Source records:

■ ■ ■ ■ ■

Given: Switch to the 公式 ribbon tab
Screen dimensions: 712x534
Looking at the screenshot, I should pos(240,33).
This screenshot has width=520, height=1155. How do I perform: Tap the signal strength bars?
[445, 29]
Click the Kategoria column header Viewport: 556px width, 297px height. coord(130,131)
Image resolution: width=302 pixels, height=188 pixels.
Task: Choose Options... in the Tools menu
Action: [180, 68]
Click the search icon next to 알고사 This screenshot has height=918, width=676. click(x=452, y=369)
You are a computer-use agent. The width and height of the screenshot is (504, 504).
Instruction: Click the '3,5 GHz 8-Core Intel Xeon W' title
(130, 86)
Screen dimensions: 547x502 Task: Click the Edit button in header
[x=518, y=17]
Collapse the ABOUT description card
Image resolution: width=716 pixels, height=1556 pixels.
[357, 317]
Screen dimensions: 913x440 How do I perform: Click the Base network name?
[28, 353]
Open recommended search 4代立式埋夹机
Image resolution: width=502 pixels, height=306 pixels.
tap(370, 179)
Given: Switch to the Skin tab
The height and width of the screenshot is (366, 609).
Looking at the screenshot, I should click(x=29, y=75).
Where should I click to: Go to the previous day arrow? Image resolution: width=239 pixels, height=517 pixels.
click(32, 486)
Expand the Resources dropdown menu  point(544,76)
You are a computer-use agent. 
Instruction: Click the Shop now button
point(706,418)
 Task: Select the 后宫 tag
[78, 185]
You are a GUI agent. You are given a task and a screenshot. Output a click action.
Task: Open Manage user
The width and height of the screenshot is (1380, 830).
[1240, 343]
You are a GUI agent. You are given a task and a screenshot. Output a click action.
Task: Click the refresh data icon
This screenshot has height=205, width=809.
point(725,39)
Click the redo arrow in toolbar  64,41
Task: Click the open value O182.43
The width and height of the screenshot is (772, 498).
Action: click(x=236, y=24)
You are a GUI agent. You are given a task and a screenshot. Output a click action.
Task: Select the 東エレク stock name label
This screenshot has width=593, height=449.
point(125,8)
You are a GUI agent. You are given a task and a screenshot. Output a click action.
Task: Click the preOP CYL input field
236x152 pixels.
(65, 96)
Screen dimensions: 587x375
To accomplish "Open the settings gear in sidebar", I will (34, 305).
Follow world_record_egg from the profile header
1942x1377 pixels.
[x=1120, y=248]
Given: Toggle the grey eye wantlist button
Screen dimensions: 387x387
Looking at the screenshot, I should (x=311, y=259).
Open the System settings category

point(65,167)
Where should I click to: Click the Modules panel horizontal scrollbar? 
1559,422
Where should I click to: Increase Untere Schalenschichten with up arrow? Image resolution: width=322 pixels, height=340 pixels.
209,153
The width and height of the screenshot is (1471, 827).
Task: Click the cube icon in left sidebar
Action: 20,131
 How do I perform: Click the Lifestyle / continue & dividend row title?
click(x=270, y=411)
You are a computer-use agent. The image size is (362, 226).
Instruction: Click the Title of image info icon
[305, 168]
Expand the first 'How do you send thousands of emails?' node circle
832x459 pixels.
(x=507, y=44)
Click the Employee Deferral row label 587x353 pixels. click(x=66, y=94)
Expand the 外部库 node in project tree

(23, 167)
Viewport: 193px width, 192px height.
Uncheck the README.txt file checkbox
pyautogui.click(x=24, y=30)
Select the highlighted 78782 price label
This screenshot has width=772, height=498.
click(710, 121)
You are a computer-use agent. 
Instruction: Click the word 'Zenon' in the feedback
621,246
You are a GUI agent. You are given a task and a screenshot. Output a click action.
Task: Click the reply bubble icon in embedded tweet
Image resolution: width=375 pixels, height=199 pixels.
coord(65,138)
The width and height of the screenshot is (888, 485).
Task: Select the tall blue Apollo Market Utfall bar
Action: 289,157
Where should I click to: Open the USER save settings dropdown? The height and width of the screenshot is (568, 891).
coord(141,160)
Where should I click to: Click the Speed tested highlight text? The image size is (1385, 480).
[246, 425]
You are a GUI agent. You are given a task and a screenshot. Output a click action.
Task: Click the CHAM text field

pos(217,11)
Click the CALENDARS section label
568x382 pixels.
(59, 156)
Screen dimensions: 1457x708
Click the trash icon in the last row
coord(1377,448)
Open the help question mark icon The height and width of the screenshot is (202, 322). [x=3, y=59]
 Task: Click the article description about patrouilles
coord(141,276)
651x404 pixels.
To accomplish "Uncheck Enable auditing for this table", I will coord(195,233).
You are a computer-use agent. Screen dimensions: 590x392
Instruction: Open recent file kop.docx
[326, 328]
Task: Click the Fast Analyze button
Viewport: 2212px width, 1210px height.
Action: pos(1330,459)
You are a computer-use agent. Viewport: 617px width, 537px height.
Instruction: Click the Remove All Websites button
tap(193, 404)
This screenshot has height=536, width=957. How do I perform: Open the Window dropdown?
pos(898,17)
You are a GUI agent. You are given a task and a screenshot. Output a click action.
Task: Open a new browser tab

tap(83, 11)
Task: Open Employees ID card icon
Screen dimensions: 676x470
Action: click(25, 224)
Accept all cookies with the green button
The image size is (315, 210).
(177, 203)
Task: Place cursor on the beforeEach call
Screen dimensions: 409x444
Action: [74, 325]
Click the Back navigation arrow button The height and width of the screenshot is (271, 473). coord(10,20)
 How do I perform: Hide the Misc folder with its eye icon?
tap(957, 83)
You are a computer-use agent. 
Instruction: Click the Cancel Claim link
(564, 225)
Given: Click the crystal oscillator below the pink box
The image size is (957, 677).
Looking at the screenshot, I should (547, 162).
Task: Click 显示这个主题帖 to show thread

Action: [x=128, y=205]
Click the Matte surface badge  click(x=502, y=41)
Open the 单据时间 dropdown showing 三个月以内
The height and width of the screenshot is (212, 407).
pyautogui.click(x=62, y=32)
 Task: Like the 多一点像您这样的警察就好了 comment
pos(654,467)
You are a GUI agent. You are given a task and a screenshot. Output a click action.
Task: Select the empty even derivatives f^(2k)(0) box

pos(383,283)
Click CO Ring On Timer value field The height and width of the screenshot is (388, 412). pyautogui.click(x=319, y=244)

■ ■ ■ ■ ■

### PROMPT
Each entry above is to be copied out exactly as written.

### PROBLEM SOLUTION
Given: Switch to the 公式 ribbon tab
Screen dimensions: 712x534
Looking at the screenshot, I should pos(240,33).
This screenshot has width=520, height=1155. How do I perform: Tap the signal strength bars?
[445, 29]
Click the Kategoria column header Viewport: 556px width, 297px height. coord(130,131)
Image resolution: width=302 pixels, height=188 pixels.
Task: Choose Options... in the Tools menu
Action: [180, 68]
Click the search icon next to 알고사 This screenshot has height=918, width=676. click(x=452, y=369)
You are a computer-use agent. The width and height of the screenshot is (504, 504).
Instruction: Click the '3,5 GHz 8-Core Intel Xeon W' title
(130, 86)
Screen dimensions: 547x502 Task: Click the Edit button in header
[x=518, y=17]
Collapse the ABOUT description card
Image resolution: width=716 pixels, height=1556 pixels.
[357, 317]
Screen dimensions: 913x440 How do I perform: Click the Base network name?
[28, 353]
Open recommended search 4代立式埋夹机
Image resolution: width=502 pixels, height=306 pixels.
tap(370, 179)
Given: Switch to the Skin tab
The height and width of the screenshot is (366, 609).
Looking at the screenshot, I should click(x=29, y=75).
Where should I click to: Go to the previous day arrow? Image resolution: width=239 pixels, height=517 pixels.
click(32, 486)
Expand the Resources dropdown menu  point(544,76)
You are a computer-use agent. 
Instruction: Click the Shop now button
point(706,418)
 Task: Select the 后宫 tag
[78, 185]
You are a GUI agent. You are given a task and a screenshot. Output a click action.
Task: Open Manage user
The width and height of the screenshot is (1380, 830).
[1240, 343]
You are a GUI agent. You are given a task and a screenshot. Output a click action.
Task: Click the refresh data icon
This screenshot has height=205, width=809.
point(725,39)
Click the redo arrow in toolbar  64,41
Task: Click the open value O182.43
The width and height of the screenshot is (772, 498).
Action: click(x=236, y=24)
You are a GUI agent. You are given a task and a screenshot. Output a click action.
Task: Select the 東エレク stock name label
This screenshot has width=593, height=449.
point(125,8)
You are a GUI agent. You are given a task and a screenshot. Output a click action.
Task: Click the preOP CYL input field
236x152 pixels.
(65, 96)
Screen dimensions: 587x375
To accomplish "Open the settings gear in sidebar", I will (34, 305).
Follow world_record_egg from the profile header
1942x1377 pixels.
[x=1120, y=248]
Given: Toggle the grey eye wantlist button
Screen dimensions: 387x387
Looking at the screenshot, I should (x=311, y=259).
Open the System settings category

point(65,167)
Where should I click to: Click the Modules panel horizontal scrollbar? 
1559,422
Where should I click to: Increase Untere Schalenschichten with up arrow? Image resolution: width=322 pixels, height=340 pixels.
209,153
The width and height of the screenshot is (1471, 827).
Task: Click the cube icon in left sidebar
Action: 20,131
 How do I perform: Click the Lifestyle / continue & dividend row title?
click(x=270, y=411)
You are a computer-use agent. The image size is (362, 226).
Instruction: Click the Title of image info icon
[305, 168]
Expand the first 'How do you send thousands of emails?' node circle
832x459 pixels.
(x=507, y=44)
Click the Employee Deferral row label 587x353 pixels. click(x=66, y=94)
Expand the 外部库 node in project tree

(23, 167)
Viewport: 193px width, 192px height.
Uncheck the README.txt file checkbox
pyautogui.click(x=24, y=30)
Select the highlighted 78782 price label
This screenshot has width=772, height=498.
click(710, 121)
You are a computer-use agent. 
Instruction: Click the word 'Zenon' in the feedback
621,246
You are a GUI agent. You are given a task and a screenshot. Output a click action.
Task: Click the reply bubble icon in embedded tweet
Image resolution: width=375 pixels, height=199 pixels.
coord(65,138)
The width and height of the screenshot is (888, 485).
Task: Select the tall blue Apollo Market Utfall bar
Action: 289,157
Where should I click to: Open the USER save settings dropdown? The height and width of the screenshot is (568, 891).
coord(141,160)
Where should I click to: Click the Speed tested highlight text? The image size is (1385, 480).
[246, 425]
You are a GUI agent. You are given a task and a screenshot. Output a click action.
Task: Click the CHAM text field

pos(217,11)
Click the CALENDARS section label
568x382 pixels.
(59, 156)
Screen dimensions: 1457x708
Click the trash icon in the last row
coord(1377,448)
Open the help question mark icon The height and width of the screenshot is (202, 322). [x=3, y=59]
 Task: Click the article description about patrouilles
coord(141,276)
651x404 pixels.
To accomplish "Uncheck Enable auditing for this table", I will coord(195,233).
You are a computer-use agent. Screen dimensions: 590x392
Instruction: Open recent file kop.docx
[326, 328]
Task: Click the Fast Analyze button
Viewport: 2212px width, 1210px height.
Action: pos(1330,459)
You are a computer-use agent. Viewport: 617px width, 537px height.
Instruction: Click the Remove All Websites button
tap(193, 404)
This screenshot has height=536, width=957. How do I perform: Open the Window dropdown?
pos(898,17)
You are a GUI agent. You are given a task and a screenshot. Output a click action.
Task: Open a new browser tab

tap(83, 11)
Task: Open Employees ID card icon
Screen dimensions: 676x470
Action: click(25, 224)
Accept all cookies with the green button
The image size is (315, 210).
(177, 203)
Task: Place cursor on the beforeEach call
Screen dimensions: 409x444
Action: [74, 325]
Click the Back navigation arrow button The height and width of the screenshot is (271, 473). coord(10,20)
 How do I perform: Hide the Misc folder with its eye icon?
tap(957, 83)
You are a computer-use agent. 
Instruction: Click the Cancel Claim link
(564, 225)
Given: Click the crystal oscillator below the pink box
The image size is (957, 677).
Looking at the screenshot, I should (547, 162).
Task: Click 显示这个主题帖 to show thread

Action: [x=128, y=205]
Click the Matte surface badge  click(x=502, y=41)
Open the 单据时间 dropdown showing 三个月以内
The height and width of the screenshot is (212, 407).
pyautogui.click(x=62, y=32)
 Task: Like the 多一点像您这样的警察就好了 comment
pos(654,467)
You are a GUI agent. You are given a task and a screenshot. Output a click action.
Task: Select the empty even derivatives f^(2k)(0) box

pos(383,283)
Click CO Ring On Timer value field The height and width of the screenshot is (388, 412). pyautogui.click(x=319, y=244)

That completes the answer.